I did part of the work so far. The experimental catalog[1] contains packages which read /etc/opt/csw/mysql5/my.cnf. The postinstall script no longer writes to /opt/csw/mysql5 (where it does not have write access).

There's a remaining problem that /opt/csw/mysql5/my.cnf still has precedence over /etc/opt/csw/mysql5/my.cnf, and a way to fix that would be to set MYSQL_HOME to something else than /opt/csw/mysql5.

If you remove the old /opt/csw/mysql5/my.cnf file, or make an install on a clean system, you will be able to have a per-zone configuration.

[1] http://buildfarm.opencsw.org/experimental.html#mysql-5.0 [^]
(0008649)
james (reporter)
2011-01-02 10:31

Where would I set MYSQL_HOME if it's not in the conf file? The configuration really needs to be simpler and in one place.

In a zone configuration you can't remove /opt/csw/mysql5/my.cnf.

The solution is to not have a working copy in /opt. Put the master in /opt as a sample and copy it to /etc/opt on install where is becomes the working conf.

Note the configurations should be in /etc not /var.
(0008650)
maciej (reporter)
2011-01-02 13:26

In https://sourceforge.net/apps/trac/gar/changeset/12146 [^] MYSQL_HOME is exported in the startup script, which causes the /opt/csw/mysql5/my.cnf file to be ignored. mysqld sets MYSQL_HOME to BASEDIR if BASEDIR/my.cnf is present. However, this only happens when MYSQL_HOME is initially unset. If we give MYSQL_HOME a value beforehand, mysqld doesn't look into BASEDIR.

I've created a new set of packages and put them into experimental. Please try them.
(0008653)
phil (reporter)
2011-01-02 22:18

James: It should be mentioned that mysql documentation says that checking the datadir, is standard procedure.
So if datadir is under /var, then it is valid and expected that the conf file could also be under /var in that directory.
That being said, I think it should *also* check under /etc.
Although in our case, /etc/opt/csw

the script also claims that having it in datadir, is deprecated, however.



To Maciej:

I dont think that making the user set variables is a good idea. I think the better method is to fix the startup script to follow good orders for csw layout.
This should work, whether the thing is started via smf, or "by hand".

## Directives:
A. Translate into French this sentence from the MySQL configuration discussion: "In a zone configuration you can't remove /opt/csw/mysql5/my.cnf."
B. Reproduce the passage of the MySQL configuration discussion starting at "Where would I" and ending at "Please try them.".
The material that comes after the MySQL configuration discussion has no connection to it.

## Data excerpt:
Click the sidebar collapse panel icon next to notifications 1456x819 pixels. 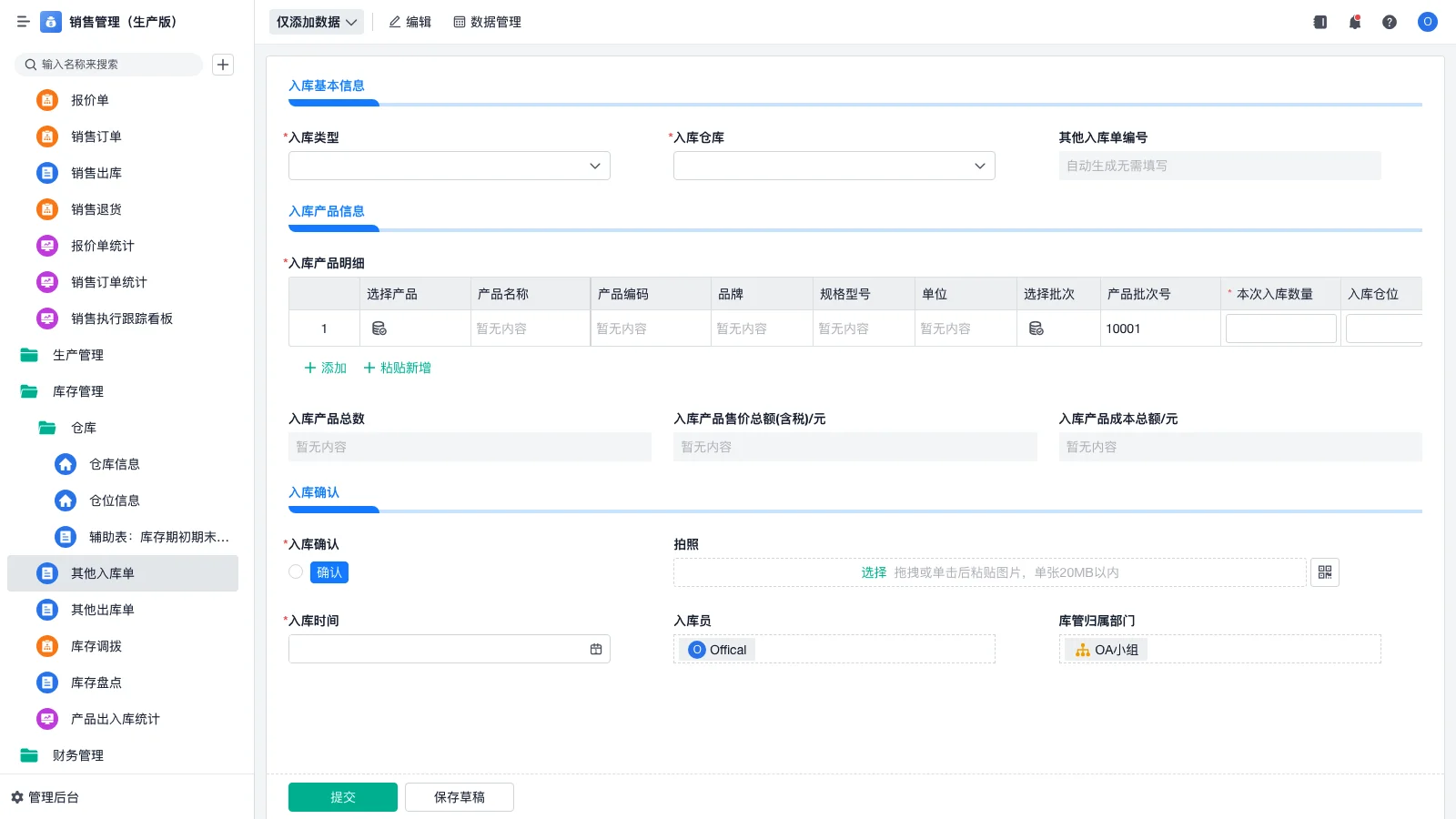pyautogui.click(x=1320, y=22)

## Answers given:
A. Dans une configuration de zone, on ne peut pas supprimer /opt/csw/mysql5/my.cnf.

B.
Where would I set MYSQL_HOME if it's not in the conf file? The configuration really needs to be simpler and in one place.

In a zone configuration you can't remove /opt/csw/mysql5/my.cnf.

The solution is to not have a working copy in /opt. Put the master in /opt as a sample and copy it to /etc/opt on install where is becomes the working conf.

Note the configurations should be in /etc not /var.
(0008650)
maciej (reporter)
2011-01-02 13:26

In https://sourceforge.net/apps/trac/gar/changeset/12146 [^] MYSQL_HOME is exported in the startup script, which causes the /opt/csw/mysql5/my.cnf file to be ignored. mysqld sets MYSQL_HOME to BASEDIR if BASEDIR/my.cnf is present. However, this only happens when MYSQL_HOME is initially unset. If we give MYSQL_HOME a value beforehand, mysqld doesn't look into BASEDIR.

I've created a new set of packages and put them into experimental. Please try them.